Fórumcast #19
20 de março de 2019, 08h29

Renan Calheiros denuncia Dallagnol ao Conselho de Ministério Publico: “pistoleiro de reputações”

Renan alega que, desde 2017, ainda no período pré-eleitoral, o procurador da Lava Jato empreende campanha contra seu nome, “em nítida tentativa de influenciar o resultado do pleito"

Dallagnol virou alvo de Renan Calheiros (Reprodução)

O senador Renan Calheiros (MDB/AL) chamou de “pistoleiro de reputações” o procurador da República Deltan Dallagnol ao anunciar, pelo Twitter, reclamação contra o coordenador da força-tarefa da Lava Jato, apresentada ao Conselho Nacional do Ministério Público (CNMP) nesta terça-feira (19).

No documento, Renan aponta descumprimento do dever funcional de Dallagnol ao atacar de formar “ilegal e ilegítima” as representações políticas, referindo-se, especialmente, a ataques durante sua campanha para reeleição ao cargo de senador e à sua tentativa de presidir a Casa, no início deste ano.

“Demonstro que ele infringiu seus deveres funcionais e faltou com o decoro exigido pelo Estatuto do Ministério Público, violando também a Constituição”, postou em sua conta no Twitter o senador, que também abordou o assunto em Plenário.

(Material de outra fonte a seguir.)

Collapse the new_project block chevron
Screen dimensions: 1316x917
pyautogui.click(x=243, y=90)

Renan alega que, desde 2017, ainda no período pré-eleitoral, o procurador do Paraná empreende campanha contra seu nome, “em nítida tentativa de influenciar o resultado do pleito”.

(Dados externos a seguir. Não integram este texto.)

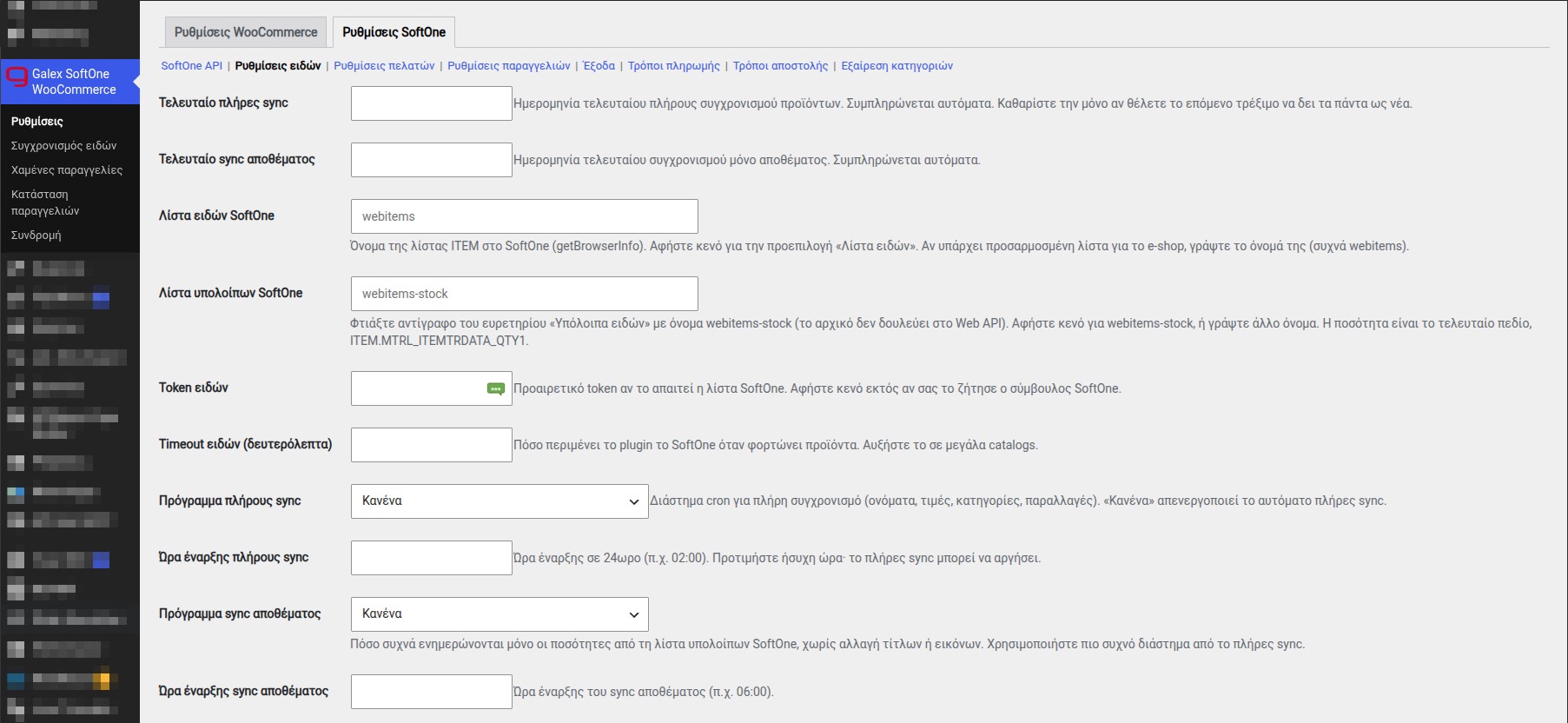Open the SoftOne API settings link
This screenshot has width=1568, height=723.
click(191, 66)
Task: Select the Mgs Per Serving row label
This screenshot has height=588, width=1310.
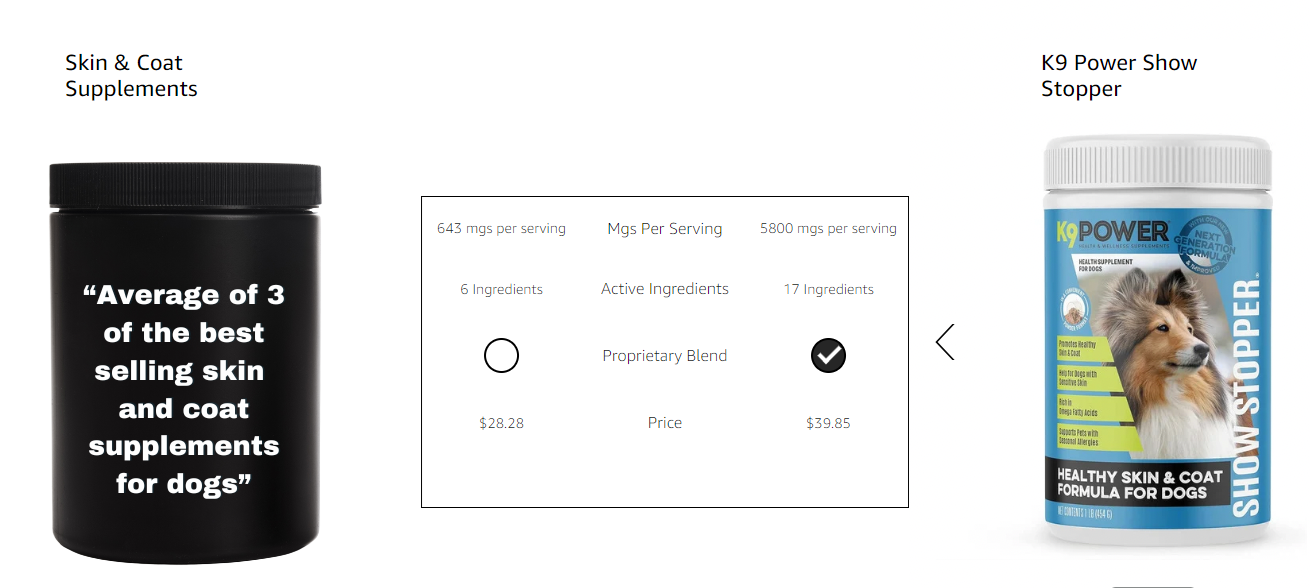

O senador acusa Dallagnol ainda de não apresentar provas ao disseminar ataques por suas redes sociais. “Resumiu-se a superficiais conjecturas em 140 caracteres”, pontua, em referência ao limite de toques permitido em postagens no Twitter.

Veja também:  Vaza Jato: Dallagnol municiou grupos de direita e Antagonista para pressionar STF

Sobre a eleição da presidência do Senado, Renan destaca que o procurador comemorou sua desistência da disputa como “vitória pessoal”, após ter feito campanha pelo voto aberto de senadores, “vinculando maldosamente o voto fechado (em vigor no Regimento Interno do Senado há quase 50 anos) ao senador denunciante”.

A representação é dirigida à procuradora-geral da República, Raquel Dodge, que também preside o CNMP.